I have a set of data for a family tree in Neo4J and am trying to build a Cypher query that produces a JSON data set similar to the following:
{Name: "Bob",
parents: [
{Name: "Roger",
parents: [
Name: "Robert",
Name: "Jessica"
]},
{Name: "Susan",
parents: [
Name: "George",
Name: "Susan"
]}
]}
My graph has a relationship of PARENT between MEMBER nodes (i.e. MATCH (p.Member)-[:PARENT]->(c.Member) ). I found Nested has_many relationships in cypher and neo4j cypher nested collect which ends up grouping all parents together for the main child node I am searching for.
Adding some clarity based on feedback:
Every member has a unique identifier. The unions are currently all associated with the PARENT relationship. Everything is indexed so that performance will not suffer. When I run a query to just get back the node graph I get the results I expect. I'm trying to return an output that I can use for visualization purposes with D3. Ideally this will be done with a Cypher query as I'm using the API to access neo4j from the frontend being built.
Adding a sample query:
MATCH (p:Person)-[:PARENT*1..5]->(c:Person)
WHERE c.FirstName = 'Bob'
RETURN p.FirstName, c.FirstName
This query returns a list of each parent for five generations, but instead of showing the hierarchy, it's listing 'Bob' as the child for each relationship. Is there a Cypher query that would show each relationship in the data at least? I can format it as I need to from there...

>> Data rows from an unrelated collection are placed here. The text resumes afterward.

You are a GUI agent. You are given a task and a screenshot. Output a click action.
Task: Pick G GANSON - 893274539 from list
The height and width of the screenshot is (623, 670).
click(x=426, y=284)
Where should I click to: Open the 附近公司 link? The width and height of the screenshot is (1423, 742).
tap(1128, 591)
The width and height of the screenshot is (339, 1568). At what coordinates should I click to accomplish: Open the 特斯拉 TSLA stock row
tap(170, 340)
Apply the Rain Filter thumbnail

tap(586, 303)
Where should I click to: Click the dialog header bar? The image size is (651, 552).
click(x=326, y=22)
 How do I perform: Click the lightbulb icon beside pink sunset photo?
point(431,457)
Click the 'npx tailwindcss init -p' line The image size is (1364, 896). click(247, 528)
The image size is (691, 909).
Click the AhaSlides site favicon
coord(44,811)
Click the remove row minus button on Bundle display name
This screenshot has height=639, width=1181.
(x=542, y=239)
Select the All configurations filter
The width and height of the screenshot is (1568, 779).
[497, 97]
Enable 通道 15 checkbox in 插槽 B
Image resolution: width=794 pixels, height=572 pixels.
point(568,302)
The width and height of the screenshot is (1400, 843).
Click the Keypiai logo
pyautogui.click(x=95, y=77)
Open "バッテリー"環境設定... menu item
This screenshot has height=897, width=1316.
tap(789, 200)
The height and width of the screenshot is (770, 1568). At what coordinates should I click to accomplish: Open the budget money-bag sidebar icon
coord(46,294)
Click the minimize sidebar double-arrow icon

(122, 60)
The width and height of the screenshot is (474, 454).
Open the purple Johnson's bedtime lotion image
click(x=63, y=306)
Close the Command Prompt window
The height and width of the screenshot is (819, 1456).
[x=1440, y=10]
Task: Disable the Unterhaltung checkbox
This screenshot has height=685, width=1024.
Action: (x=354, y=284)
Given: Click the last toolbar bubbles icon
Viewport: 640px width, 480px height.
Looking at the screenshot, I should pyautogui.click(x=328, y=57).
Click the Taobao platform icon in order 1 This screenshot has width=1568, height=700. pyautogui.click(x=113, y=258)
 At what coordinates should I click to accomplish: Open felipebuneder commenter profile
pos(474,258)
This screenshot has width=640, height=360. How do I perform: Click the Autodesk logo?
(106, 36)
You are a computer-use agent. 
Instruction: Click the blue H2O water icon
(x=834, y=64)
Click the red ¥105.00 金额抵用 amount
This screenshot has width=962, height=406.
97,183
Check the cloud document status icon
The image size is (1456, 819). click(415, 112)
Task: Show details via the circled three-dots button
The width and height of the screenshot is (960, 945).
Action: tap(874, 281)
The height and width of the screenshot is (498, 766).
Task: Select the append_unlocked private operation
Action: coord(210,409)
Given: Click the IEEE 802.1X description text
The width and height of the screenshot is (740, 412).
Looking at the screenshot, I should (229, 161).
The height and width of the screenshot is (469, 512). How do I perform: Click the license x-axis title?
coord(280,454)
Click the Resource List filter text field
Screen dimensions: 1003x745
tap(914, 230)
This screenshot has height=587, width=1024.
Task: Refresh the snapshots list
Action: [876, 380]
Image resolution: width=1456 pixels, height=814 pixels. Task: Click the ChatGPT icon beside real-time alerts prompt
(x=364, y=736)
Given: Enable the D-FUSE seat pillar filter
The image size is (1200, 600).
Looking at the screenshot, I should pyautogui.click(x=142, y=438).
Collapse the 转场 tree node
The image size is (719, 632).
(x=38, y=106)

Genealogical data might comply with the GEDCOM standard and include two types of nodes: Person and Union. The Person node has its identifier and the usual demographic facts. The Union nodes have a union_id and the facts about the union. In GEDCOM, Family is a third element bringing these two together. But in Neo4j, I found it suitable to also include the union_id in Person nodes. I used 5 relationships: father, mother, husband, wife and child. The family is then two parents with an inward vector and each child with an outward vector. The image illustrates this. This is very handy for visualizing connections and generating hypotheses. For example, consider the attached picture and my ancestor Edward G Campbell, the product of union 1917 where three brothers married three Vaught sisters from union 8944 and two married Gaither sisters from union 2945. Also, in the upper left, how Mahala Campbell married her step-brother John Greer Armstrong. Next to Mahala is an Elizabeth Campbell who is connected by marriage to other Campbell, but is likely directly related to them. Similarly, you can hypothesize about Rachael Jacobs in the upper right and how she might relate to the other Jacobs.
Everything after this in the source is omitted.